Thriving as a creative: Skill, passion & uncountable hours are not enough
I know how to freelance. My last regular paycheck was in 1982. I still miss those like I miss the palm trees of California. It’s a fruitless yearning that needs occasional snapping out of.
How? Maturity has rewritten my priority list to be realistic, and I learned to be okay with that.
The other morning I was on the front porch of my home in a northeastern forest chatting with the 19-year old who rents a room from my neighbor. Zoe is an aspiring musician who works in a vintage music shop and trades cleaning my airBnB room for rides. I asked her, “So Zoe, what steps are you taking toward your goal?”
With a sad expression and slumping shoulders Zoe mumbled about her latest effort being poorly received or rejected or something. I snapped at her like I was chiding my own young self. I saw her as me in 1983 moaning on about delusional dreams of instant fame & acclaim being dashed for all time.
“Hey Zoe. Sit up straight. Shoulders back. Chin up, tits out. You submitted something. That’s great. You just got one of the hundred rejections it will take to get you another step up a tall ladder out of a crowd of a million young people. People just like you who all want to make a living doing something creative. They can be really talented, but almost every one of them will let those rejections stop them, because it’s easier to have a “real” job. (Yes, I use finger quotes with “real”.)
I suck as a mentor. Why? All I can offer is a glimpse at my reality.
My priority list when I was Zoe’s age:
- Do what I want (Be an Artist!)
- People throw money & kudos at me because they see my potential
- Have fun
My priority list 45 years later:
- Keep enjoying my independence
- Learn something new with every painting
- Cover my expenses and occasionally exceed them
- Come up with a fresh marketing scheme every day
- Teach others how
- Get over yourself Mernie
I am not what Zoe aspires to and I get it. I’m not what I aspired to. Fortunately, where I ended up is a pretty great place, and all those ‘unfortunately…’ letters were a necessary part of the journey. I have been rejected by some very important (and so very many short-sighted) people. But every one of them got a look at my name and my work before writing Sorry, not this time. But not all of them said that, so I get to have a rewarding vocation doing a lot of what I love, and willingly slog through the funky parts.
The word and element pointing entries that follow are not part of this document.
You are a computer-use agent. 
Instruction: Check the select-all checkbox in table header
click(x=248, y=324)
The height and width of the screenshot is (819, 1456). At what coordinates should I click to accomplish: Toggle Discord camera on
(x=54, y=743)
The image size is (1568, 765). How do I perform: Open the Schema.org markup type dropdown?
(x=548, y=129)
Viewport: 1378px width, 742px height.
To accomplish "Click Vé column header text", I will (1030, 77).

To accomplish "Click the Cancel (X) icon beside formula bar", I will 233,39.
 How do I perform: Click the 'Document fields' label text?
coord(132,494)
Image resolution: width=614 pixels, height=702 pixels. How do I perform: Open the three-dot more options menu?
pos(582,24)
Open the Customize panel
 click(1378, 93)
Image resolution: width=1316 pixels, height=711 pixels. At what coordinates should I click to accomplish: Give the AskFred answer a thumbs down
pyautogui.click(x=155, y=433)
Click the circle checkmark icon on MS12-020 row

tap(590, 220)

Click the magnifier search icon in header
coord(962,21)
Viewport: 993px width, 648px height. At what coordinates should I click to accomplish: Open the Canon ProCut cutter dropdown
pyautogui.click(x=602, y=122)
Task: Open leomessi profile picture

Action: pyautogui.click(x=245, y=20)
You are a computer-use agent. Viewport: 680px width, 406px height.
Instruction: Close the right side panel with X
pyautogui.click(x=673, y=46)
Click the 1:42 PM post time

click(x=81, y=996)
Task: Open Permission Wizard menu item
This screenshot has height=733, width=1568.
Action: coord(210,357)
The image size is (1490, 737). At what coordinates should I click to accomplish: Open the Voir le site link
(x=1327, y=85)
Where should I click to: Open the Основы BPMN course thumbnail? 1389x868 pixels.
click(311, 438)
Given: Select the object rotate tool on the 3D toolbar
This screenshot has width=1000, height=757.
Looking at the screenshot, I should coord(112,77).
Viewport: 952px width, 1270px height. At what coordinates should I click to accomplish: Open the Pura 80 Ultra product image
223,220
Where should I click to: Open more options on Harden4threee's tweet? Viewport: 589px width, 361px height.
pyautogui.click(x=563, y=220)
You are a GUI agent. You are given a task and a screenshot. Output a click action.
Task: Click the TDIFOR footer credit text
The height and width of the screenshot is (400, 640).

I go on dog walks with another neighbor who has been a professional musician since the 80s. Dennis is a drummer, composer and college professor. He once asked me, “How do you get gigs?”
I gave him my best and truest answer, “Luck, magic and word-of-mouth.”
Dennis sighed, “Yeah, that’s about it.”
And then we talked about what great lives our dogs have while we enjoyed a long walk through the beautiful, sunny woods in the middle of a work day.